Saved entries
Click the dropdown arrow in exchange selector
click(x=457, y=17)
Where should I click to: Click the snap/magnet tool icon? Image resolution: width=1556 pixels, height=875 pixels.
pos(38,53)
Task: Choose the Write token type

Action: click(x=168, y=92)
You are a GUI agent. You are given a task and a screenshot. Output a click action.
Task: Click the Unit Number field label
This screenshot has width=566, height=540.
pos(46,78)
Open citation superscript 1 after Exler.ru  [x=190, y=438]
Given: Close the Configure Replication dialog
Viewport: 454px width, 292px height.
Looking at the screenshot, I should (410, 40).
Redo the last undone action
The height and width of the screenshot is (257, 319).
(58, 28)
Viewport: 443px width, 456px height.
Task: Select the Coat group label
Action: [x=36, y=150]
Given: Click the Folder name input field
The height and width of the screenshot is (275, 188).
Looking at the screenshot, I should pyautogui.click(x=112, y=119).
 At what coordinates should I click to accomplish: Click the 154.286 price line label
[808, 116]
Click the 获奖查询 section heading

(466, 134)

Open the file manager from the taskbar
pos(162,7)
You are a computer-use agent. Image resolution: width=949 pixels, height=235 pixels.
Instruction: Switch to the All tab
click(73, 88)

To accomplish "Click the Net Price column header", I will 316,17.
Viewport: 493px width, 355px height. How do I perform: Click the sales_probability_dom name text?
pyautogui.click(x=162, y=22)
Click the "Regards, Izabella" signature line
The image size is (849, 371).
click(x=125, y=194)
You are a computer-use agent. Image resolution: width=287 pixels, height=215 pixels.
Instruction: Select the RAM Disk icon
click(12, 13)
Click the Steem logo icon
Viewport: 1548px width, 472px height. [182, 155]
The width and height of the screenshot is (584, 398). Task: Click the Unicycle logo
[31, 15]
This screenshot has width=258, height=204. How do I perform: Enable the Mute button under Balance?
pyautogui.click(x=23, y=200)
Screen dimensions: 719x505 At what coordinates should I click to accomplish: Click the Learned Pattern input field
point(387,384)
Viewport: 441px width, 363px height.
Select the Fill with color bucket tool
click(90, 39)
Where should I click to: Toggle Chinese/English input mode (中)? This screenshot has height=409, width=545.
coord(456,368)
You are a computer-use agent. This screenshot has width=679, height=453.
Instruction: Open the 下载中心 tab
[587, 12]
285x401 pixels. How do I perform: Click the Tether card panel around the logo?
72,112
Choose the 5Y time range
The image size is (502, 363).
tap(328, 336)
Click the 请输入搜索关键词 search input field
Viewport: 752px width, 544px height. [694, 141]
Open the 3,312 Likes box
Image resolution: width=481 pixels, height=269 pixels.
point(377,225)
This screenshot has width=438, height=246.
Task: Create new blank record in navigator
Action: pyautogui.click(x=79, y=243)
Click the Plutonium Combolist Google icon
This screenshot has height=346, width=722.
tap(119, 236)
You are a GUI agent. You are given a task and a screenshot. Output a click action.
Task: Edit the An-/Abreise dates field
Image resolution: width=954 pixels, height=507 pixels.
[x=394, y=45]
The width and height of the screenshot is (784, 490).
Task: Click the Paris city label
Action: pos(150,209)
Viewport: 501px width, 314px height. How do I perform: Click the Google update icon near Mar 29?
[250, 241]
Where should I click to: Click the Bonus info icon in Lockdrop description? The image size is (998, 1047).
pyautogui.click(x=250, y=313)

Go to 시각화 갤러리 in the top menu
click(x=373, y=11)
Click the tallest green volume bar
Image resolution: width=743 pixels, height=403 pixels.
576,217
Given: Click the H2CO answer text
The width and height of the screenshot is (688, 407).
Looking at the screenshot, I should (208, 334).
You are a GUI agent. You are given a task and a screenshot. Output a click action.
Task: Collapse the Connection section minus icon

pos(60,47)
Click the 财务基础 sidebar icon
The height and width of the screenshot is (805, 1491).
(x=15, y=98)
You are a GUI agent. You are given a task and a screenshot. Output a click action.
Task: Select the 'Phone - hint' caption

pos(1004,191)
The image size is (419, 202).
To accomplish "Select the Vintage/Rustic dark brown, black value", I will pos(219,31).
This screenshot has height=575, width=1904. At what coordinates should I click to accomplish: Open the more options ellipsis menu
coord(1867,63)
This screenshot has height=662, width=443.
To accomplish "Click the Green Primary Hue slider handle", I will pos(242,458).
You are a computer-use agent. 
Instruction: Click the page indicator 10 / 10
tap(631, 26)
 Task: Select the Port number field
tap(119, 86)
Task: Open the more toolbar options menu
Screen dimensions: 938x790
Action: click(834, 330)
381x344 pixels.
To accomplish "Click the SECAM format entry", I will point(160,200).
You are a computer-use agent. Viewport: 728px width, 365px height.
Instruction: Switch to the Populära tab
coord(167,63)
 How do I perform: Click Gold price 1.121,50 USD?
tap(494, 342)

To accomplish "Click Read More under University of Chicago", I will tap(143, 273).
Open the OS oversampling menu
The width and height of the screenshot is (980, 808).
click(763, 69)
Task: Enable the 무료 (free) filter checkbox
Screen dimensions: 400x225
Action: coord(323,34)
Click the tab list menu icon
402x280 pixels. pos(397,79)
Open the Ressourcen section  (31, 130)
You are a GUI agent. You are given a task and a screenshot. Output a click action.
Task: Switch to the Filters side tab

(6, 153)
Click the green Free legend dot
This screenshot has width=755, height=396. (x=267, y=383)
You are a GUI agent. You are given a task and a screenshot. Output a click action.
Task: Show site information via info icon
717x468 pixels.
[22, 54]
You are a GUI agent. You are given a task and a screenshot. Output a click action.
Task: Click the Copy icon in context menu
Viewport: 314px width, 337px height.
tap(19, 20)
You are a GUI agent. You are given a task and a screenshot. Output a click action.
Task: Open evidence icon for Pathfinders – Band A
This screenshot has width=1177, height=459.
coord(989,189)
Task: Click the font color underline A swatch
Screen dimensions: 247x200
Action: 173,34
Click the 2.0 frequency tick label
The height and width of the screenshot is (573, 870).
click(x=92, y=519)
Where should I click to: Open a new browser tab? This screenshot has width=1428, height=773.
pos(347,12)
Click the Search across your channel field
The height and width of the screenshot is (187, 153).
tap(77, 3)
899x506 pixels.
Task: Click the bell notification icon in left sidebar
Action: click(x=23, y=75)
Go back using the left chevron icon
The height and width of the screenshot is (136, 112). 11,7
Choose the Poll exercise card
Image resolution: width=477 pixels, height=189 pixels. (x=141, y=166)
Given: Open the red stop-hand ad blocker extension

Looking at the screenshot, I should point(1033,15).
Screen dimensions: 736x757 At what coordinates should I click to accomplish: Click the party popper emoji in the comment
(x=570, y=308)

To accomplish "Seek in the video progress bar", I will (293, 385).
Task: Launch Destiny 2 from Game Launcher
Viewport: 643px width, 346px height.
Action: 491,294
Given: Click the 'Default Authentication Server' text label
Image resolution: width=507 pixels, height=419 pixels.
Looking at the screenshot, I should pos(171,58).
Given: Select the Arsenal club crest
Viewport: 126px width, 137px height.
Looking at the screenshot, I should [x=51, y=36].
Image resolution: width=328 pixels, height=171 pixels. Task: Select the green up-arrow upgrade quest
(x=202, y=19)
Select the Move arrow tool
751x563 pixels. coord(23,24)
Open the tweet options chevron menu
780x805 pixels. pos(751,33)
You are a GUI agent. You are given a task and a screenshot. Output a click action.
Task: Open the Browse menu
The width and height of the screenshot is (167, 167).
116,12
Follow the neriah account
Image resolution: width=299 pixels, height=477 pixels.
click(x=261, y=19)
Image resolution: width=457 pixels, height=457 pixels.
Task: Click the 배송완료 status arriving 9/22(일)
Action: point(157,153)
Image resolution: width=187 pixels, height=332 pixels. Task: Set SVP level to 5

To do: From the data above, output exactly the lines between the one containing "Screen dimensions: 736x757" and the one containing "Task: Open the Browse menu", counting both of them.

Written solution:
Screen dimensions: 736x757 At what coordinates should I click to accomplish: Click the party popper emoji in the comment
(x=570, y=308)

To accomplish "Seek in the video progress bar", I will (293, 385).
Task: Launch Destiny 2 from Game Launcher
Viewport: 643px width, 346px height.
Action: 491,294
Given: Click the 'Default Authentication Server' text label
Image resolution: width=507 pixels, height=419 pixels.
Looking at the screenshot, I should pos(171,58).
Given: Select the Arsenal club crest
Viewport: 126px width, 137px height.
Looking at the screenshot, I should [x=51, y=36].
Image resolution: width=328 pixels, height=171 pixels. Task: Select the green up-arrow upgrade quest
(x=202, y=19)
Select the Move arrow tool
751x563 pixels. coord(23,24)
Open the tweet options chevron menu
780x805 pixels. pos(751,33)
You are a GUI agent. You are given a task and a screenshot. Output a click action.
Task: Open the Browse menu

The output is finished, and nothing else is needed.